• [SUPPLIED RECORDS]
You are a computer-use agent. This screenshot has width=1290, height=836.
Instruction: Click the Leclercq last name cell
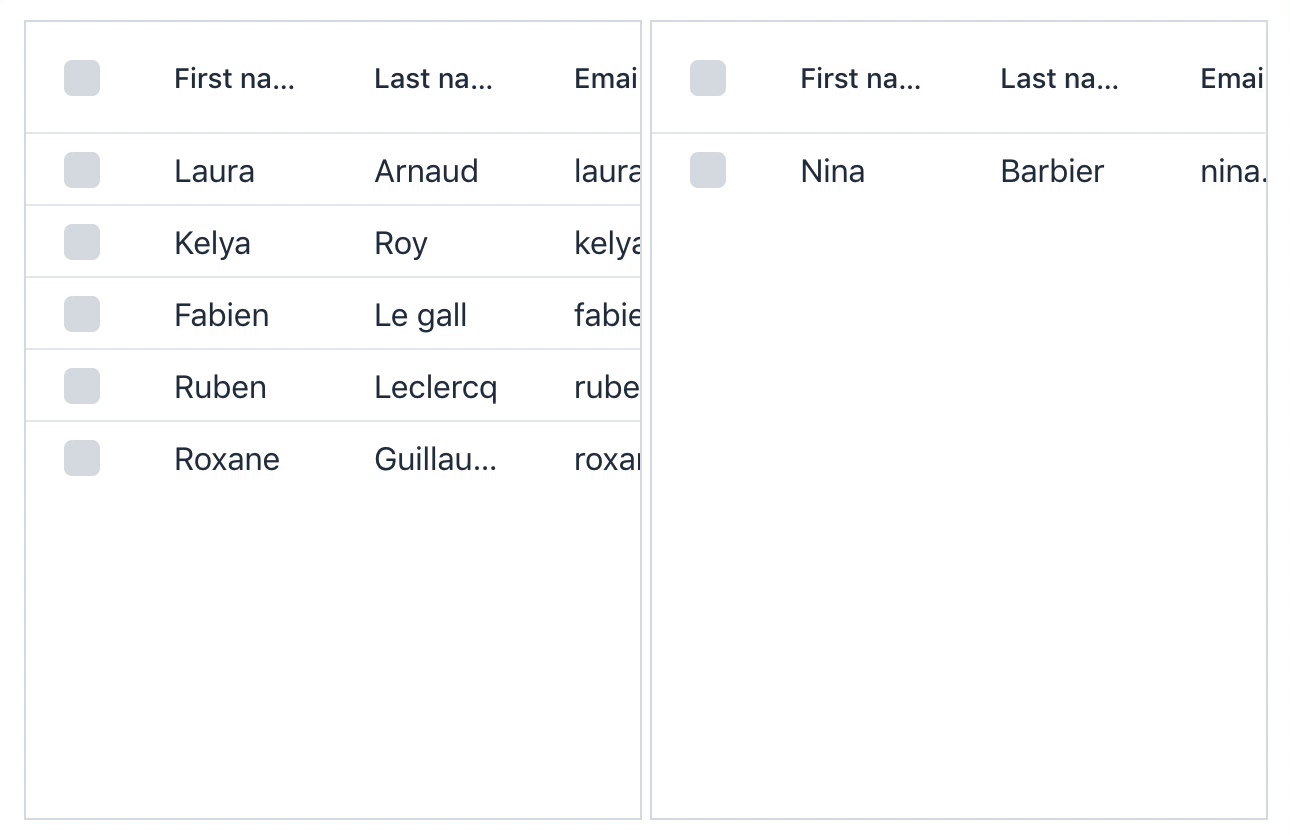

--

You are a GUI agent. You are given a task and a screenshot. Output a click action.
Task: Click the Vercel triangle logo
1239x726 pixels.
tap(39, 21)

• [WHAT THE TASK REQUIRES] Your answer should be the lines above that contain the word "screenshot", copied out.

• [REPLY]
You are a computer-use agent. This screenshot has width=1290, height=836.
You are a GUI agent. You are given a task and a screenshot. Output a click action.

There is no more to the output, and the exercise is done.